Task directions:
Set down the entries once more, exactly as given.

•••••

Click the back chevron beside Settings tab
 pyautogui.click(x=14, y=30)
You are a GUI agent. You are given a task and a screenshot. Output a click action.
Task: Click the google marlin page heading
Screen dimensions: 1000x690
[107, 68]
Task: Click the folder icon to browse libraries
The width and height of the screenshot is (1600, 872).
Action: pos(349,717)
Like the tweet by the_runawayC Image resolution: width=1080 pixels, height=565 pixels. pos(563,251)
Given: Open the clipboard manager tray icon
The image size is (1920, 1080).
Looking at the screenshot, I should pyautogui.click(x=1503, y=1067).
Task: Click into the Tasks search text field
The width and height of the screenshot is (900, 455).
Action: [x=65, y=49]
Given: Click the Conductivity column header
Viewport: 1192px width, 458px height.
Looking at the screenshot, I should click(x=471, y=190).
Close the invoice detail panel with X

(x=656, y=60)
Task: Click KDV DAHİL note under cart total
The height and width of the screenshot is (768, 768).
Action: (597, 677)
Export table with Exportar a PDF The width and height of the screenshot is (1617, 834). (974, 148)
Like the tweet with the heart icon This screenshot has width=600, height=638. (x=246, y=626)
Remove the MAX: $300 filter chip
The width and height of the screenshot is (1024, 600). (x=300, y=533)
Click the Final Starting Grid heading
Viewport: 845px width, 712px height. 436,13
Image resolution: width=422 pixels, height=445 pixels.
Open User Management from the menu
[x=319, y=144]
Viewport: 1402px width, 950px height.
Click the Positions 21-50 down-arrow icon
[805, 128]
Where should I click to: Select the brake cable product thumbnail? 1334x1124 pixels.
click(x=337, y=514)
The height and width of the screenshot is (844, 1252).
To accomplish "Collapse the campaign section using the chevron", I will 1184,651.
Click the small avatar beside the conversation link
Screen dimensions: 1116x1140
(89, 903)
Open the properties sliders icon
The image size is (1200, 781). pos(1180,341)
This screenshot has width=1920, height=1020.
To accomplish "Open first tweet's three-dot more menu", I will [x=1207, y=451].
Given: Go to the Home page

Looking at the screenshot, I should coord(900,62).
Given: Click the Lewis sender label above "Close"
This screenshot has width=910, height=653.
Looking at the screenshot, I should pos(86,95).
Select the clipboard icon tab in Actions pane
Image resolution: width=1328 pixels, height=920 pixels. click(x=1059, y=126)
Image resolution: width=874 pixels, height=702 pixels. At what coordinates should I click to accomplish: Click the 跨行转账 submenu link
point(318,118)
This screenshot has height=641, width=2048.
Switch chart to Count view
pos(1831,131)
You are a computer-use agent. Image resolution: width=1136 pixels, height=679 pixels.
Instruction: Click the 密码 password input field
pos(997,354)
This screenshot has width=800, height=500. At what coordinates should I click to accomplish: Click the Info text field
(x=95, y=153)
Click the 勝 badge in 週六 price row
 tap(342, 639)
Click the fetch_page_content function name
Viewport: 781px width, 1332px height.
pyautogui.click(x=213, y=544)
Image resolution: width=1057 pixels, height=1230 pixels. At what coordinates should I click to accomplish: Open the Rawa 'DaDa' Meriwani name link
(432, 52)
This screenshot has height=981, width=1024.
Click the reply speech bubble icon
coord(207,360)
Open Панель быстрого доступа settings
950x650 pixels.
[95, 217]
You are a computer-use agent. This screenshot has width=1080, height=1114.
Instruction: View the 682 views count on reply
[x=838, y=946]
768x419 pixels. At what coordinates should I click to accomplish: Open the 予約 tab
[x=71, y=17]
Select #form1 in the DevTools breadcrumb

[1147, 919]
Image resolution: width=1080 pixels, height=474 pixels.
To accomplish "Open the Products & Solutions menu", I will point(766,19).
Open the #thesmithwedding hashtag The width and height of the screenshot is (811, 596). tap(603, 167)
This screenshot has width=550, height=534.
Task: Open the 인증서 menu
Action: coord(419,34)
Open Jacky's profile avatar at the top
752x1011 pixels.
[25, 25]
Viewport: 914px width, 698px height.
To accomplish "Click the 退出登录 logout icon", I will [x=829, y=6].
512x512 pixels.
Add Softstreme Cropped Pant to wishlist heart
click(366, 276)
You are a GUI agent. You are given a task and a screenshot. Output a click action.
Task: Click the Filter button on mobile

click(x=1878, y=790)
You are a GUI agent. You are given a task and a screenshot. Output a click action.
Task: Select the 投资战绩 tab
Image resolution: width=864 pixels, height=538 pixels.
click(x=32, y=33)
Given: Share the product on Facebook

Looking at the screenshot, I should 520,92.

•••••

Response area:
Click the back chevron beside Settings tab
 pyautogui.click(x=14, y=30)
You are a GUI agent. You are given a task and a screenshot. Output a click action.
Task: Click the google marlin page heading
Screen dimensions: 1000x690
[107, 68]
Task: Click the folder icon to browse libraries
The width and height of the screenshot is (1600, 872).
Action: pos(349,717)
Like the tweet by the_runawayC Image resolution: width=1080 pixels, height=565 pixels. pos(563,251)
Given: Open the clipboard manager tray icon
The image size is (1920, 1080).
Looking at the screenshot, I should pyautogui.click(x=1503, y=1067).
Task: Click into the Tasks search text field
The width and height of the screenshot is (900, 455).
Action: [x=65, y=49]
Given: Click the Conductivity column header
Viewport: 1192px width, 458px height.
Looking at the screenshot, I should click(x=471, y=190).
Close the invoice detail panel with X

(x=656, y=60)
Task: Click KDV DAHİL note under cart total
The height and width of the screenshot is (768, 768).
Action: (597, 677)
Export table with Exportar a PDF The width and height of the screenshot is (1617, 834). (974, 148)
Like the tweet with the heart icon This screenshot has width=600, height=638. (x=246, y=626)
Remove the MAX: $300 filter chip
The width and height of the screenshot is (1024, 600). (x=300, y=533)
Click the Final Starting Grid heading
Viewport: 845px width, 712px height. 436,13
Image resolution: width=422 pixels, height=445 pixels.
Open User Management from the menu
[x=319, y=144]
Viewport: 1402px width, 950px height.
Click the Positions 21-50 down-arrow icon
[805, 128]
Where should I click to: Select the brake cable product thumbnail? 1334x1124 pixels.
click(x=337, y=514)
The height and width of the screenshot is (844, 1252).
To accomplish "Collapse the campaign section using the chevron", I will 1184,651.
Click the small avatar beside the conversation link
Screen dimensions: 1116x1140
(89, 903)
Open the properties sliders icon
The image size is (1200, 781). pos(1180,341)
This screenshot has width=1920, height=1020.
To accomplish "Open first tweet's three-dot more menu", I will [x=1207, y=451].
Given: Go to the Home page

Looking at the screenshot, I should coord(900,62).
Given: Click the Lewis sender label above "Close"
This screenshot has width=910, height=653.
Looking at the screenshot, I should pos(86,95).
Select the clipboard icon tab in Actions pane
Image resolution: width=1328 pixels, height=920 pixels. click(x=1059, y=126)
Image resolution: width=874 pixels, height=702 pixels. At what coordinates should I click to accomplish: Click the 跨行转账 submenu link
point(318,118)
This screenshot has height=641, width=2048.
Switch chart to Count view
pos(1831,131)
You are a computer-use agent. Image resolution: width=1136 pixels, height=679 pixels.
Instruction: Click the 密码 password input field
pos(997,354)
This screenshot has width=800, height=500. At what coordinates should I click to accomplish: Click the Info text field
(x=95, y=153)
Click the 勝 badge in 週六 price row
 tap(342, 639)
Click the fetch_page_content function name
Viewport: 781px width, 1332px height.
pyautogui.click(x=213, y=544)
Image resolution: width=1057 pixels, height=1230 pixels. At what coordinates should I click to accomplish: Open the Rawa 'DaDa' Meriwani name link
(432, 52)
This screenshot has height=981, width=1024.
Click the reply speech bubble icon
coord(207,360)
Open Панель быстрого доступа settings
950x650 pixels.
[95, 217]
You are a computer-use agent. This screenshot has width=1080, height=1114.
Instruction: View the 682 views count on reply
[x=838, y=946]
768x419 pixels. At what coordinates should I click to accomplish: Open the 予約 tab
[x=71, y=17]
Select #form1 in the DevTools breadcrumb

[1147, 919]
Image resolution: width=1080 pixels, height=474 pixels.
To accomplish "Open the Products & Solutions menu", I will point(766,19).
Open the #thesmithwedding hashtag The width and height of the screenshot is (811, 596). tap(603, 167)
This screenshot has width=550, height=534.
Task: Open the 인증서 menu
Action: coord(419,34)
Open Jacky's profile avatar at the top
752x1011 pixels.
[25, 25]
Viewport: 914px width, 698px height.
To accomplish "Click the 退出登录 logout icon", I will [x=829, y=6].
512x512 pixels.
Add Softstreme Cropped Pant to wishlist heart
click(366, 276)
You are a GUI agent. You are given a task and a screenshot. Output a click action.
Task: Click the Filter button on mobile

click(x=1878, y=790)
You are a GUI agent. You are given a task and a screenshot. Output a click action.
Task: Select the 投资战绩 tab
Image resolution: width=864 pixels, height=538 pixels.
click(x=32, y=33)
Given: Share the product on Facebook

Looking at the screenshot, I should 520,92.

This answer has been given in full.